Claims management company

Skycop is a claims management company founded in Vilnius in 2017 and operating in European markets. It focuses on air travel. Skycop's business model is based on free claim management and a fixed fee if a compensation for delayed, canceled or overbooked flight is successful.

Skycop operates on a no-win, no-fee basis. For successful claims resolved without legal proceedings, it charges €110 from a €250 compensation payment, €176 from €400, and €264 from €600, equivalent to 44% including VAT. If legal proceedings are initiated, the fee increases to €125, €200, and €300 respectively, equivalent to 50%. A 2026 review described Skycop as one of the more expensive mainstream flight compensation providers.

== History ==
Skycop was launched in early 2017 in Vilnius, Lithuania.

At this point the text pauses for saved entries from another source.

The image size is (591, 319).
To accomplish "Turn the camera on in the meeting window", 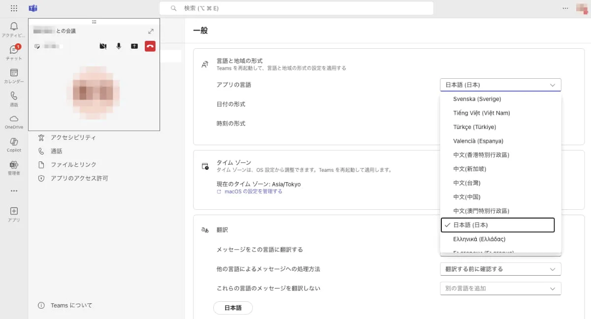I will coord(103,46).
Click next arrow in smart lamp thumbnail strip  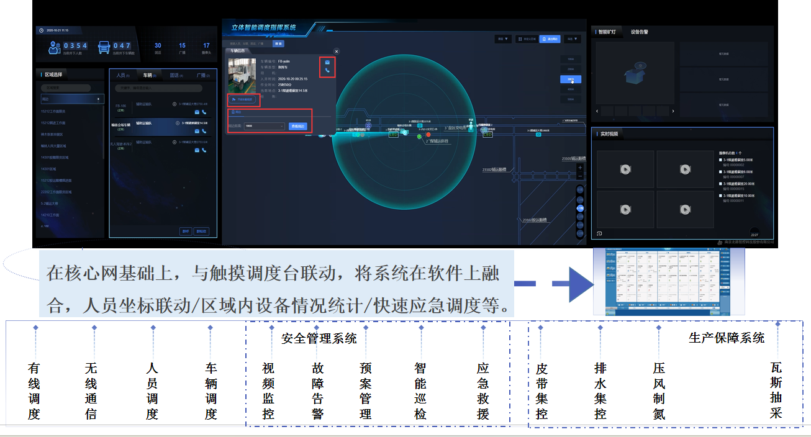pyautogui.click(x=673, y=112)
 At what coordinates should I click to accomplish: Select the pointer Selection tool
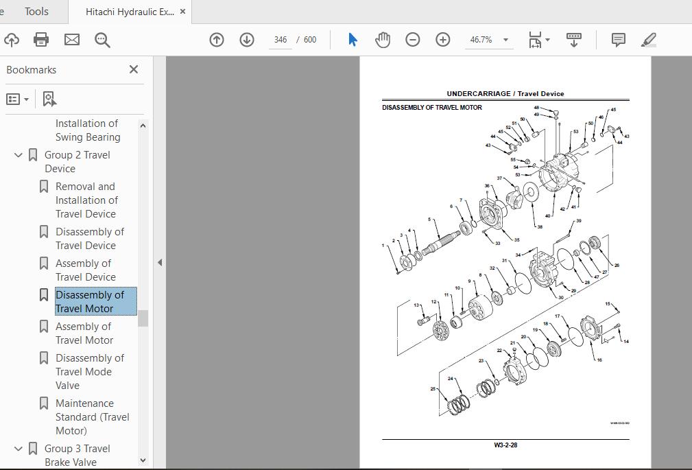click(x=352, y=39)
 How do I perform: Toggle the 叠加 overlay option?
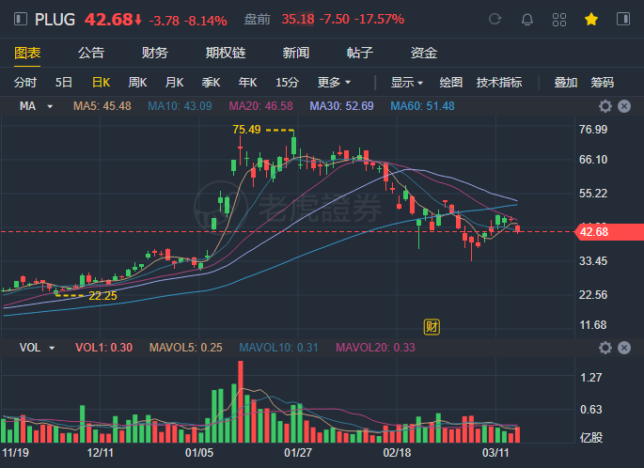click(565, 82)
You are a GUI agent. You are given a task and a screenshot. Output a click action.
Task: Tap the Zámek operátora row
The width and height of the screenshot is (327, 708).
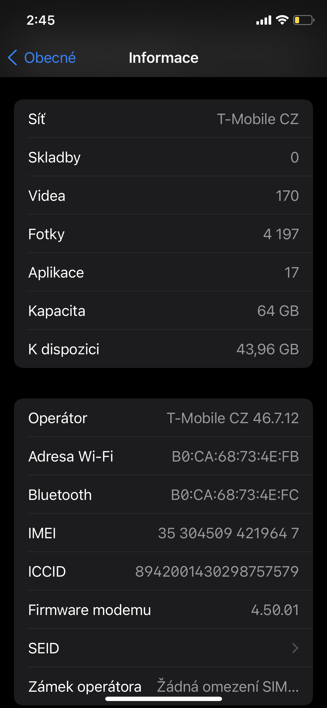pyautogui.click(x=163, y=686)
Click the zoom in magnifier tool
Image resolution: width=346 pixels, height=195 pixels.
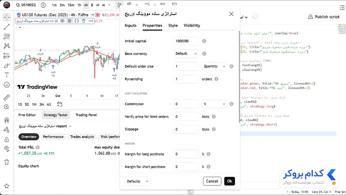6,107
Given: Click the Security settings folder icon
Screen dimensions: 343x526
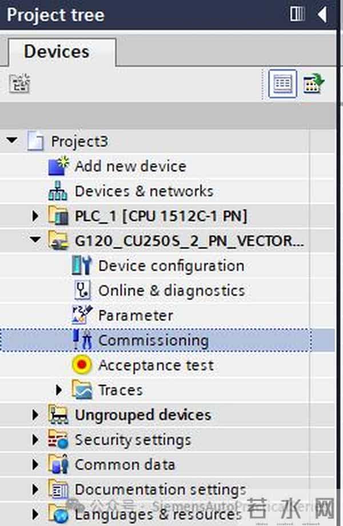Looking at the screenshot, I should point(58,440).
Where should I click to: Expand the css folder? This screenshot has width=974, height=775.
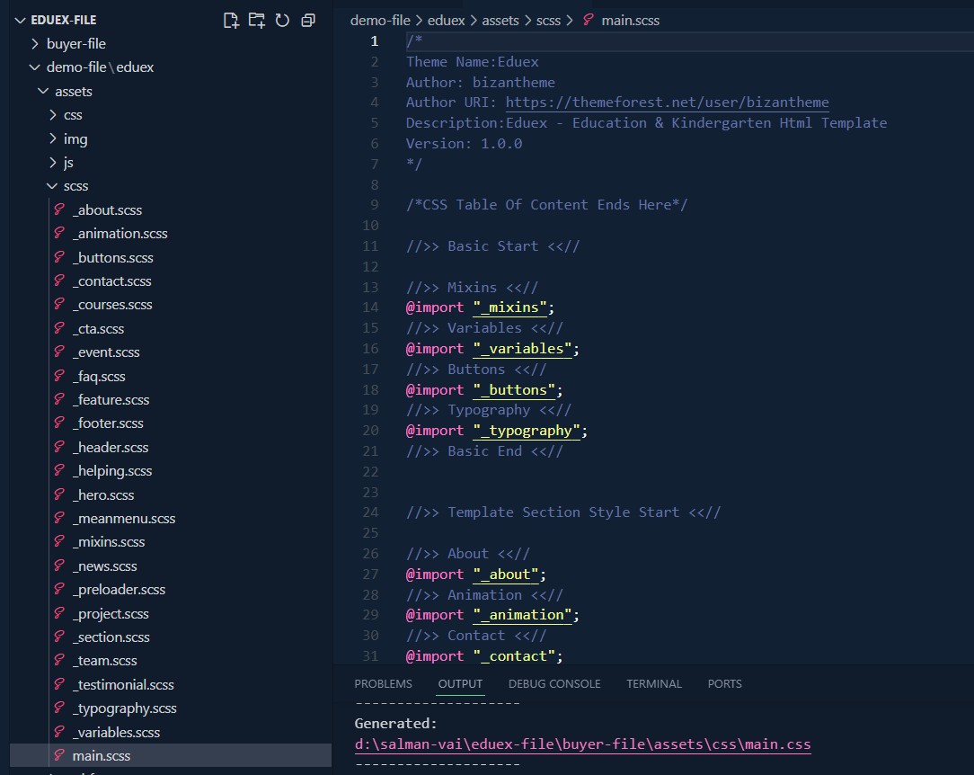click(x=73, y=115)
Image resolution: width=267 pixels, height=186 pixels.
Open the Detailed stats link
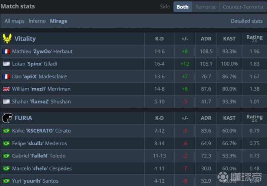pyautogui.click(x=246, y=21)
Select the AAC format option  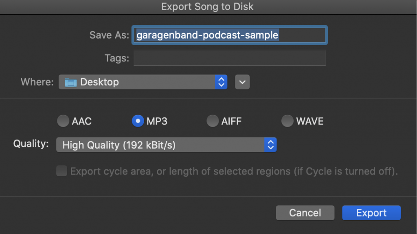click(x=63, y=121)
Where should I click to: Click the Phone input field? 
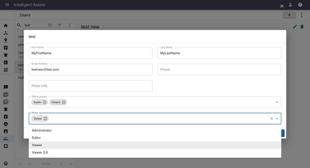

In 2017, Skycop partnered with the Prienai basketball club competing in the Lithuanian Basketball League, and became its title sponsor in 2018. The season was noted for signing LiAngelo and LaMelo Ball, the younger brothers of then Los Angeles Lakers player Lonzo Ball, bringing international attention to the team.

In 2019, Skycop launched a campaign in Barcelona subway stations and busses with slogans "You don't love customers" against Spain's Vueling airline. The campaign was based on Vueling's slogan "We love places".

In 2022, Skycop was acquired by Tomas Vaišvila, the former CEO of Vilnius International Airport and a long-time employee at the Avia Solutions Group.

== Services ==
Skycop seeks claims for delayed, canceled and overbooked flights, as well as extra expenses claims, on behalf of passengers.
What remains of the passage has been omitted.